バッハ333
なぜ333?
ヨハン・セバスティアン・バッハの誕生から333年を記念する2018年。バッハの時代の音楽は、心地よいハーモニーを並べるだけの表面的なプロセスをはるかに超え、宗教的意義とその構造に深く組み込まれた意味を有していました。バッハの音楽の中で特に顕著なのは、ルター派の信仰の中心にある三位一体の教義です。それ故にバッハにとって、333は深い意味を持つ特別な年だといえましょう。
父と子と聖霊をあらわす、三位一体の3つの象徴は、オルガン作品「コラール前奏曲」(1739)では至る所で3もしくは 3x3x3の形で現れます。おそらく元々はオルガンのためにかかれたものではない4つのデュエットBWV 802-805のどちらかというと不自然な包含は、彼がトータルの曲数を27に増やすことを主眼に行われた為ではないかと推測されます。前奏曲とフーガBWV 552はフラット3つ(B/E/A)の象徴的な調性。これはバッハがオルガン作品として変ホ長調で唯一作曲した作品であり、オルガン奏者にとって最も重要なレパートリーです。前奏曲はコントラストの強い3つのテーマから成りますが、フーガは3の三乗(3×3×3)合計27の主題を含んでいます。
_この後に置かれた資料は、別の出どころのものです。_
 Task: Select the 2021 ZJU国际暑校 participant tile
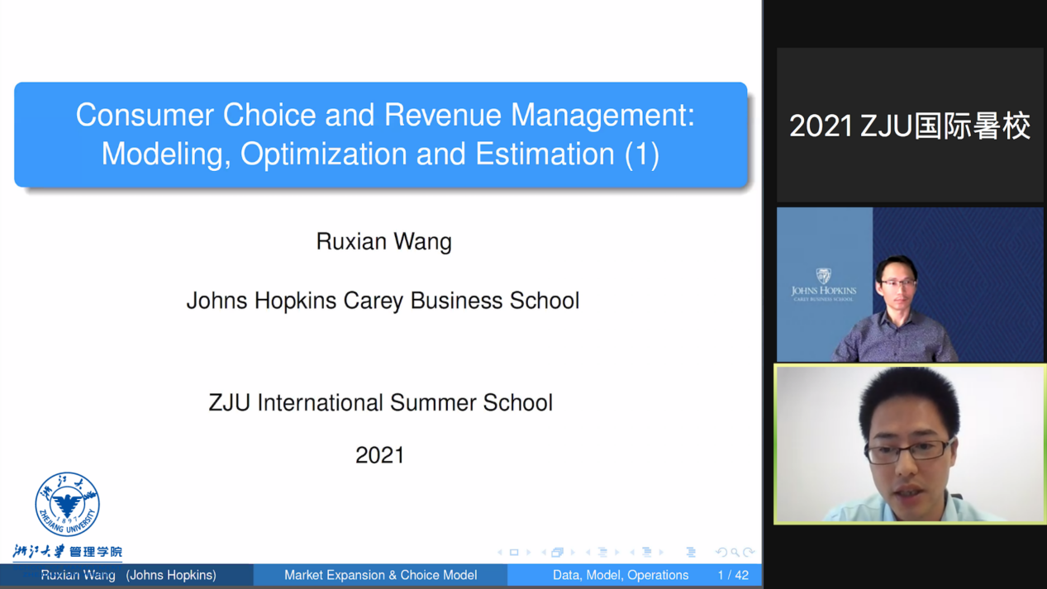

「ドイツ・オルガン・ミサ曲」(BWV 669-677)は父・子・聖霊を象徴する 三位一体の3つのテーマに対し、3曲1組で3セットの構成で作曲されています。ここでは、文学、音楽、絵画の3方面から三位一体の象徴主義が働いています。
バッハにとって三位一体の意義に関する思考は、とても短くシンプルな彼の三和音によるカノン(BWV1072)の中に顕著に現れています。三和音と言う用語はJohannes Lippiusによって1612年に作られ、三度音程の3つの音を重ねることで作られます。
三和音は美しい印象を生み、神聖なる三位一体の思想を彷彿とさせます。